Very interesting, what kind of crops are they producing?, dont tell me they migrated there just to subsist.

Jonathan said...

De todo un poco companero, and yeah, they probably did fine for a while but now many migrants are victims to outdated practices. Farming is a though, though business, even if you have land to begin with you probably have to supplement your income by working in the zafra (sugar cane harvest) or otherwise selling your labor.

Anonymous said...

It was interesting to come across this blog entry when I was looking for something else. I have been on the ground in this very place. You are wrong about several things. Its in San Julian not San Javier, the people here speak Quechua, not Aymara, the pie shaped pattern of the fields is due to a USAID funded project designed by North Americans, not indigenous culture.

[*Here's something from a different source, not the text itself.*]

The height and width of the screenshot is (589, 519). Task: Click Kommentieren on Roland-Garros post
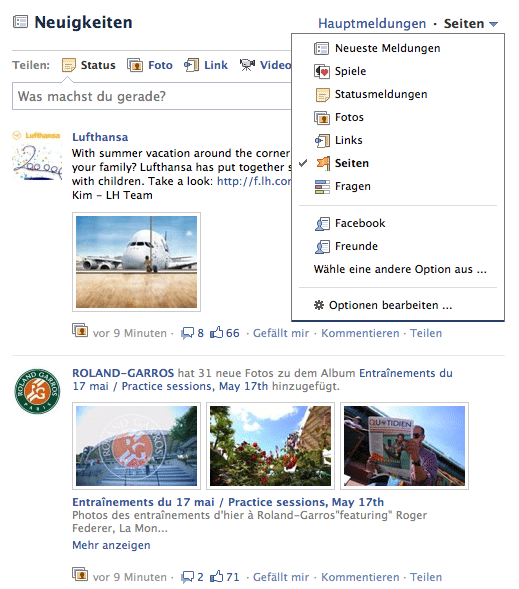click(x=360, y=577)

As someone who has studied agricultural economics and ecology, I can assure you that while there are economies of scale in things like soy production, overall small farms are more productive per unit of land, they adapt easier to variations in local topography and have more potential for being environmentally sustainable. The patterns of the fields are because some areas are in fallow and different crops are being grown rather than just one.

Its for this reason that the World Bank supports an orderly agrarian reform process to distribute land to more people rather than have large amounts of land devoted to just one crop.

It seems your perspective on this issue is biased against indigenous campesinos without any knowledge of what the situation is like on the ground.